● **Extracted records**
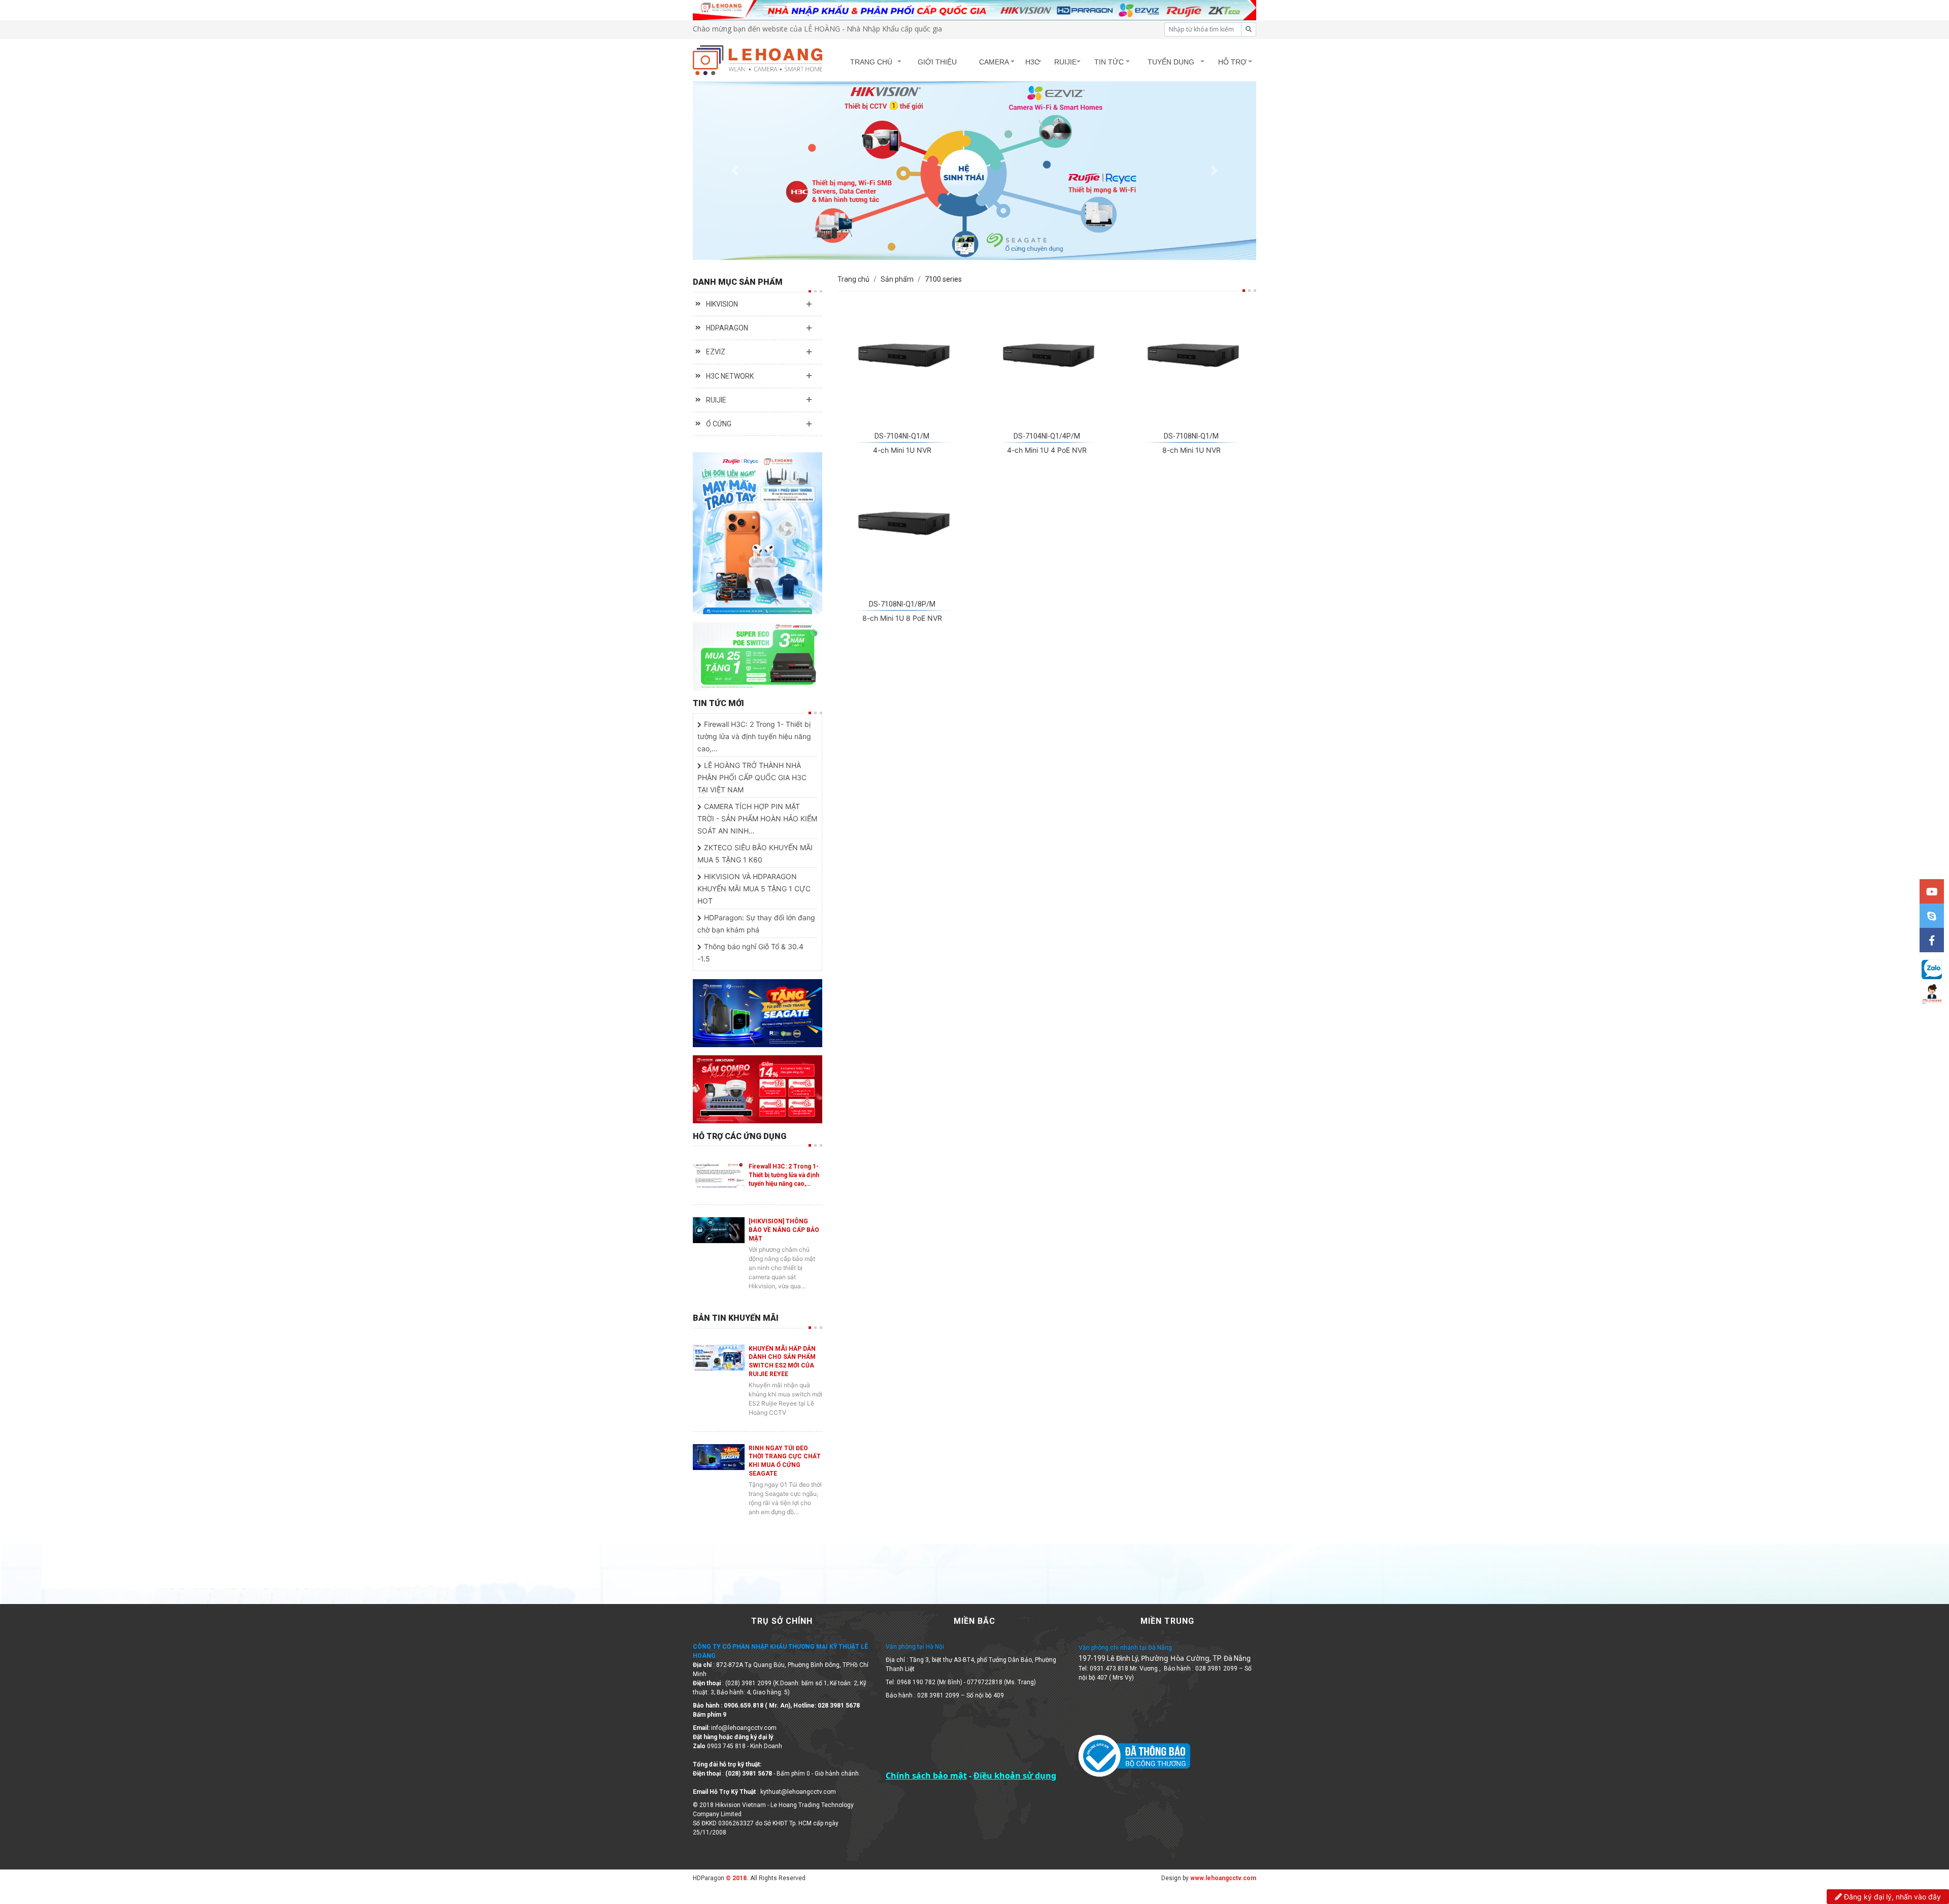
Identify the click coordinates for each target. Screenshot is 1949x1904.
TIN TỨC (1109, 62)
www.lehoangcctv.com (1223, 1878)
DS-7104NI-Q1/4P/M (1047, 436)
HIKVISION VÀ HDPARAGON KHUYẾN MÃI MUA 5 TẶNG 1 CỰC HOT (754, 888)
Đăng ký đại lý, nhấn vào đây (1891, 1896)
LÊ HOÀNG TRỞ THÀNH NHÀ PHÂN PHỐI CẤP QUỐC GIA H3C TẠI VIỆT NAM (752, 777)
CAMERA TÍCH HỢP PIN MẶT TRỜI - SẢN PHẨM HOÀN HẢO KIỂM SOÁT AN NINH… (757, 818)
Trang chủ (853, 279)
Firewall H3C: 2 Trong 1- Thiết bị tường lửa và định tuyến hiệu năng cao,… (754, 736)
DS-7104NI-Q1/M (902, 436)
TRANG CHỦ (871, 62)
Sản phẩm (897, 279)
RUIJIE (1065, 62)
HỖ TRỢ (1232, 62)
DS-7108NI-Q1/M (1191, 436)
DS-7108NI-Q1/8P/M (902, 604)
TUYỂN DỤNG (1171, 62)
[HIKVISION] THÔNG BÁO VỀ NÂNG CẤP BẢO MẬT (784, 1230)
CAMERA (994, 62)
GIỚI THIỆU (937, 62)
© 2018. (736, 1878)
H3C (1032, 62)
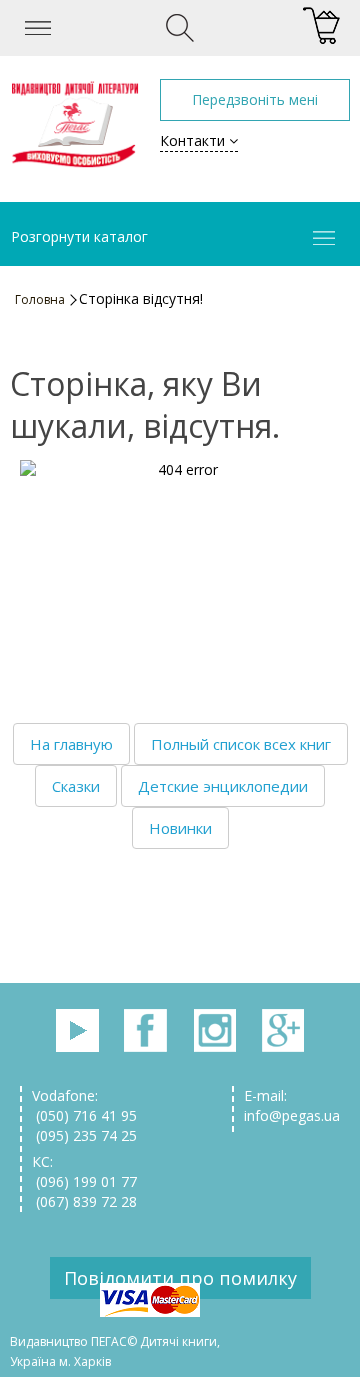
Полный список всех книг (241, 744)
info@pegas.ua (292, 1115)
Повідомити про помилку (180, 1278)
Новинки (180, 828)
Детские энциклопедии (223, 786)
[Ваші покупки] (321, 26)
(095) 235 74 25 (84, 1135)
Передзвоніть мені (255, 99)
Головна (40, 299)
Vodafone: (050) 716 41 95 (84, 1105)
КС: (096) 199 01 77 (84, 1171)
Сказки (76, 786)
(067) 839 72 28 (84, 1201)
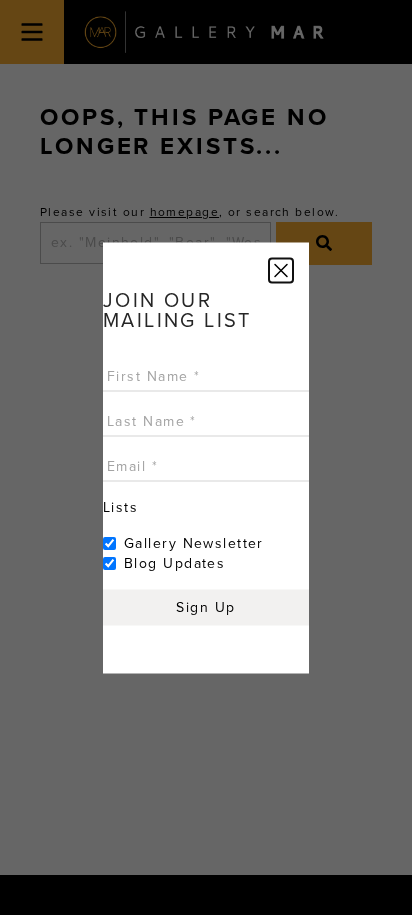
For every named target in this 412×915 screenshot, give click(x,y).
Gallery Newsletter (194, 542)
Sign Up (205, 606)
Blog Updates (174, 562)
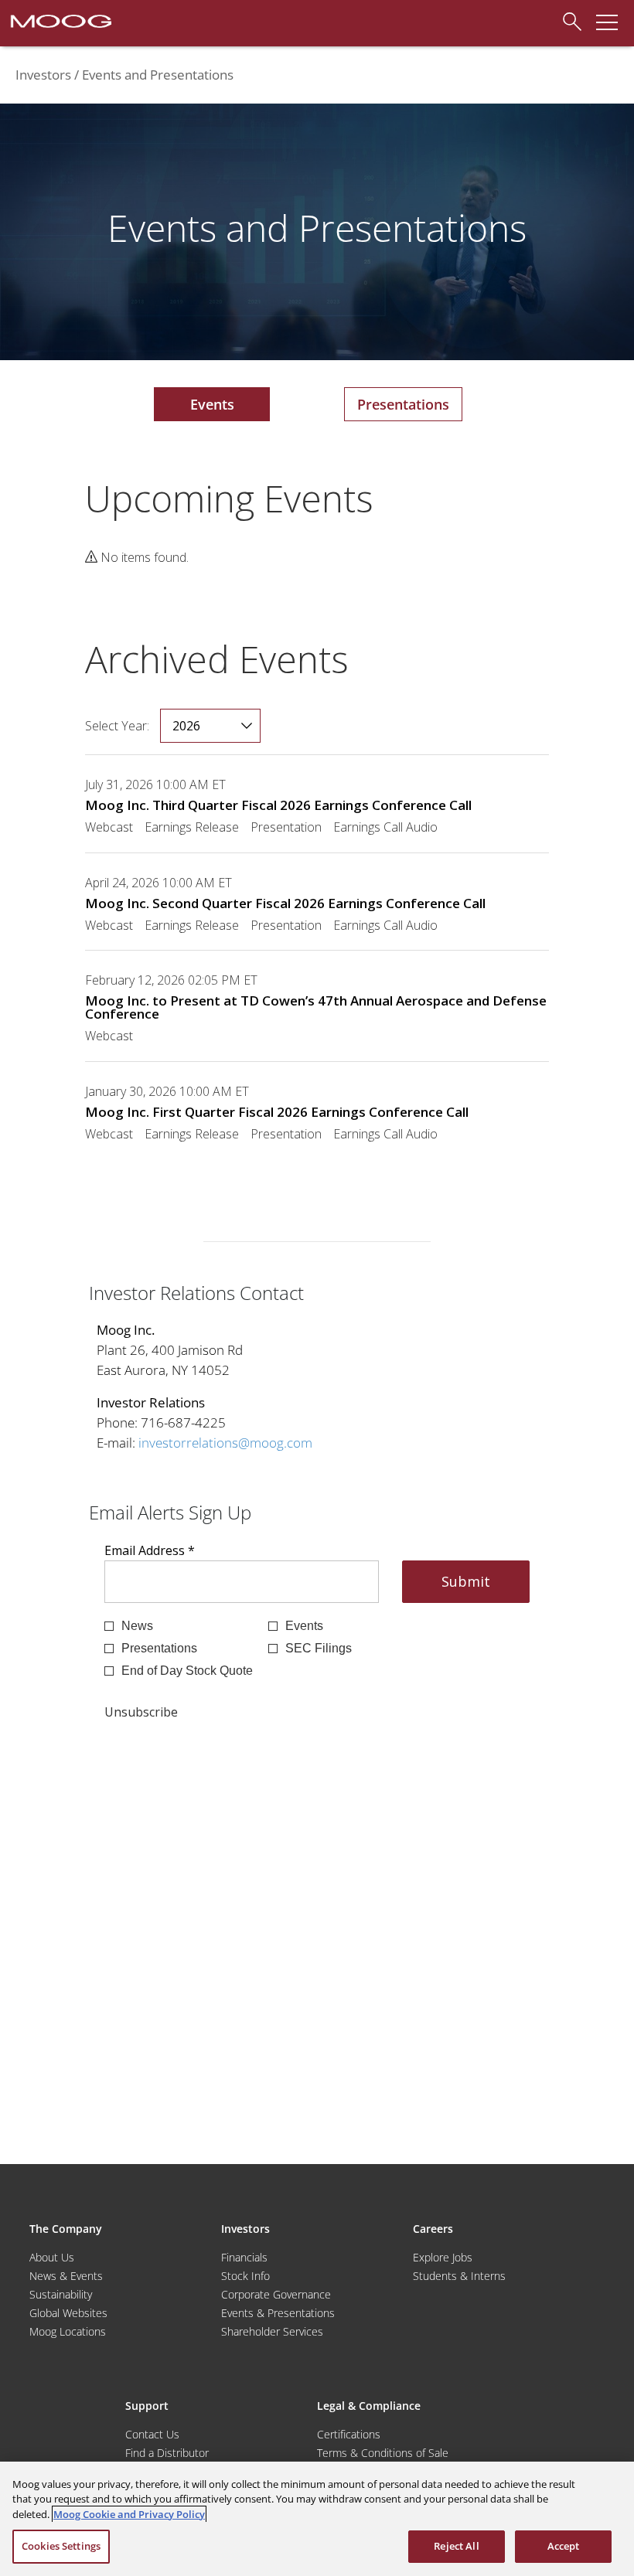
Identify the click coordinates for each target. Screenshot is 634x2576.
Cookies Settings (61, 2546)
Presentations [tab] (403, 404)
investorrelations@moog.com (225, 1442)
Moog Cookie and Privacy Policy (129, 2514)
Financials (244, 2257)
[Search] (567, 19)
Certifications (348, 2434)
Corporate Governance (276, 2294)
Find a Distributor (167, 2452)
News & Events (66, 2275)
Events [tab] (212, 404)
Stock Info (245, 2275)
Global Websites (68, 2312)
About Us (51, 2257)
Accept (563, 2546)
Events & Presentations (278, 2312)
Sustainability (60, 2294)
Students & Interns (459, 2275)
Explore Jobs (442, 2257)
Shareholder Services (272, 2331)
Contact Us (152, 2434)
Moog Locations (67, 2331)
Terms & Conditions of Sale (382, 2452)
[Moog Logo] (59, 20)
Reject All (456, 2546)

● **Activity**
Transcribe the records above exactly, skipping pictures.

● **Written solution**
Identify the click coordinates for each target. Screenshot is 1949x1904.
TIN TỨC (1109, 62)
www.lehoangcctv.com (1223, 1878)
DS-7104NI-Q1/4P/M (1047, 436)
HIKVISION VÀ HDPARAGON KHUYẾN MÃI MUA 5 TẶNG 1 CỰC HOT (754, 888)
Đăng ký đại lý, nhấn vào đây (1891, 1896)
LÊ HOÀNG TRỞ THÀNH NHÀ PHÂN PHỐI CẤP QUỐC GIA H3C TẠI VIỆT NAM (752, 777)
CAMERA TÍCH HỢP PIN MẶT TRỜI - SẢN PHẨM HOÀN HẢO KIỂM SOÁT AN NINH… (757, 818)
Trang chủ (853, 279)
Firewall H3C: 2 Trong 1- Thiết bị tường lửa và định tuyến hiệu năng cao,… (754, 736)
DS-7104NI-Q1/M (902, 436)
TRANG CHỦ (871, 62)
Sản phẩm (897, 279)
RUIJIE (1065, 62)
HỖ TRỢ (1232, 62)
DS-7108NI-Q1/M (1191, 436)
DS-7108NI-Q1/8P/M (902, 604)
TUYỂN DỤNG (1171, 62)
[HIKVISION] THÔNG BÁO VỀ NÂNG CẤP BẢO MẬT (784, 1230)
CAMERA (994, 62)
GIỚI THIỆU (937, 62)
© 2018. (736, 1878)
H3C (1032, 62)
Полный список всех книг (241, 744)
info@pegas.ua (292, 1115)
Повідомити про помилку (180, 1278)
Новинки (180, 828)
Детские энциклопедии (223, 786)
[Ваші покупки] (321, 26)
(095) 235 74 25 (84, 1135)
Передзвоніть мені (255, 99)
Головна (40, 299)
Vodafone: (050) 716 41 95 (84, 1105)
КС: (096) 199 01 77 (84, 1171)
Сказки (76, 786)
(067) 839 72 28 (84, 1201)
For every named target in this 412×915 screenshot, give click(x,y).
Gallery Newsletter (194, 542)
Sign Up (205, 606)
Blog Updates (174, 562)
Identify the click coordinates for each target. Screenshot is 634x2576.
Cookies Settings (61, 2546)
Presentations [tab] (403, 404)
investorrelations@moog.com (225, 1442)
Moog Cookie and Privacy Policy (129, 2514)
Financials (244, 2257)
[Search] (567, 19)
Certifications (348, 2434)
Corporate Governance (276, 2294)
Find a Distributor (167, 2452)
News & Events (66, 2275)
Events [tab] (212, 404)
Stock Info (245, 2275)
Global Websites (68, 2312)
About Us (51, 2257)
Accept (563, 2546)
Events & Presentations (278, 2312)
Sustainability (60, 2294)
Students & Interns (459, 2275)
Explore Jobs (442, 2257)
Shareholder Services (272, 2331)
Contact Us (152, 2434)
Moog Locations (67, 2331)
Terms & Conditions of Sale (382, 2452)
[Moog Logo] (59, 20)
Reject All (456, 2546)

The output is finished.